• [Dataset content]:
◆ ◆ ◆ ◆ ◆

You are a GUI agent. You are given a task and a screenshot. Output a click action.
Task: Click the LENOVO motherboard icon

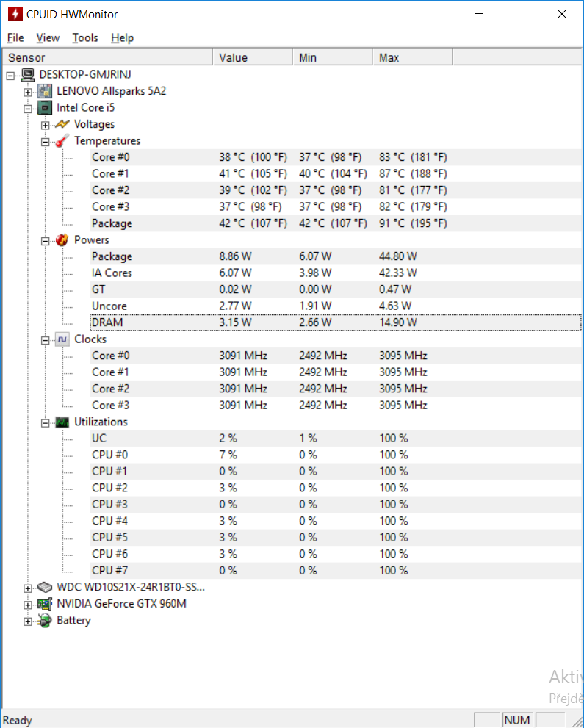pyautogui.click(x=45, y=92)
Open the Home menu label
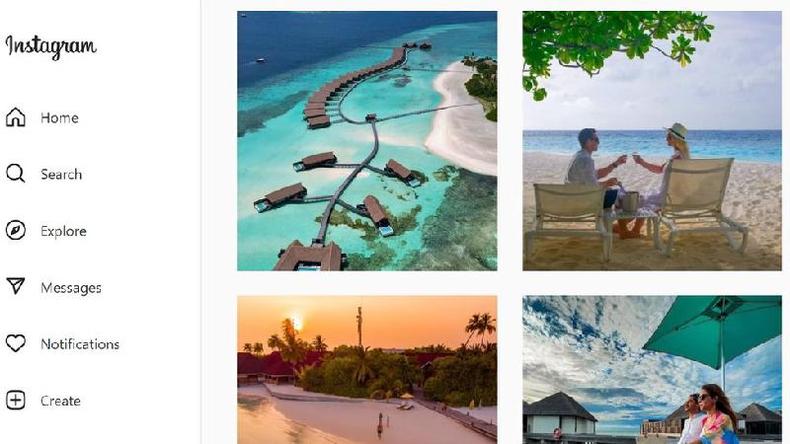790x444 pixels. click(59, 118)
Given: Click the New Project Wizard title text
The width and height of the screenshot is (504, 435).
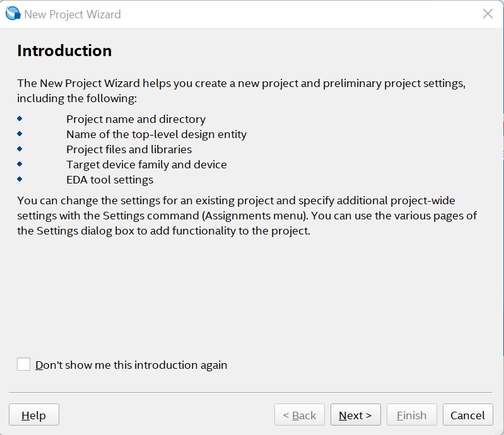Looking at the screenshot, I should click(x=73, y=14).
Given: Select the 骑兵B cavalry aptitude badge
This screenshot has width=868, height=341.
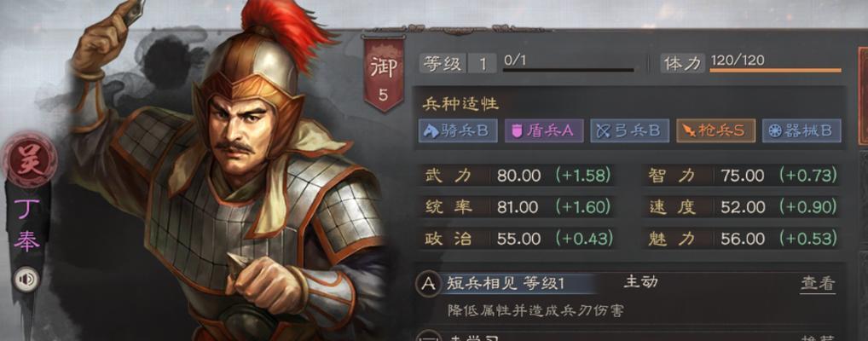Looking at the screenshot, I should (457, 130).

◆ ◆ ◆ ◆ ◆

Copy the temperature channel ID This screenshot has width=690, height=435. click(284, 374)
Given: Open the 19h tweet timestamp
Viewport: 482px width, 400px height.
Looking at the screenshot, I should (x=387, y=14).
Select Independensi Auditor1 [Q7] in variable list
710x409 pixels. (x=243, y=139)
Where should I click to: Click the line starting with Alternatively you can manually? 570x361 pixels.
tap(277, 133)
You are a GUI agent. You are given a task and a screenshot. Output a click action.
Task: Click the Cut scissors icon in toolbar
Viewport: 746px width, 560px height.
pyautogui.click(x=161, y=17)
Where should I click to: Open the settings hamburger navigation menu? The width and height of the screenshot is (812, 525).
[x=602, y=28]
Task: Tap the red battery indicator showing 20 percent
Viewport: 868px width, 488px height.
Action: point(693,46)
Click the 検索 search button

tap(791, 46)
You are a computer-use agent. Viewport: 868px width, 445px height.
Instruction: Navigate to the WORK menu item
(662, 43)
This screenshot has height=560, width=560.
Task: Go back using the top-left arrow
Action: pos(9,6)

◆ ◆ ◆ ◆ ◆

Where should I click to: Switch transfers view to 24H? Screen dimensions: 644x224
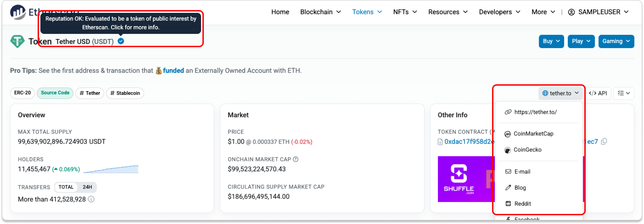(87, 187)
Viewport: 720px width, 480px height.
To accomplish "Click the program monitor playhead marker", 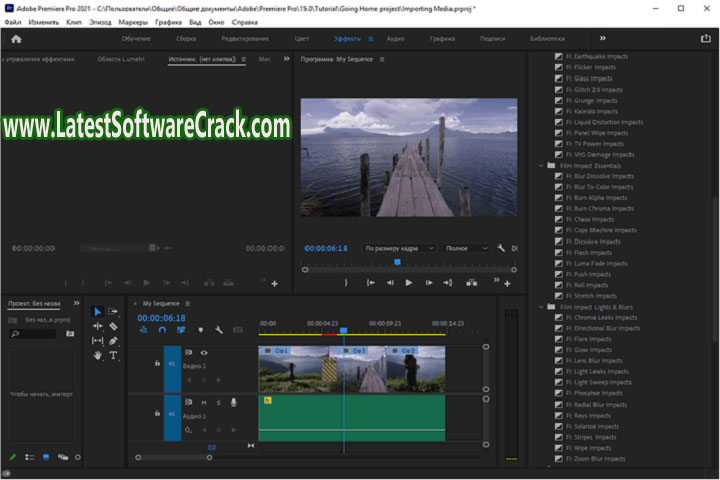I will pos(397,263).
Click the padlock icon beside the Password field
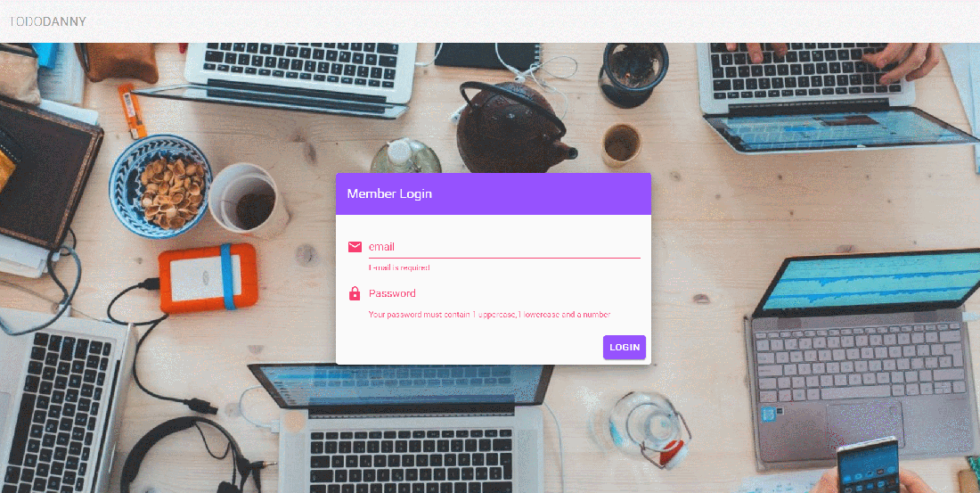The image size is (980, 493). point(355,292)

◆ ◆ ◆ ◆ ◆

• [Exercise directions]:
Of all the material above, only the lines from the one that has "Task: Click the LENOVO motherboard icon" down to the one that has "Given: Click the" are to be written out, exactly and with both ends included. Pictures are skipped.

• [Answer to the problem]:
Task: Click the LENOVO motherboard icon

pyautogui.click(x=45, y=92)
Open the Home menu label
790x444 pixels. click(59, 118)
Given: Click the New Project Wizard title text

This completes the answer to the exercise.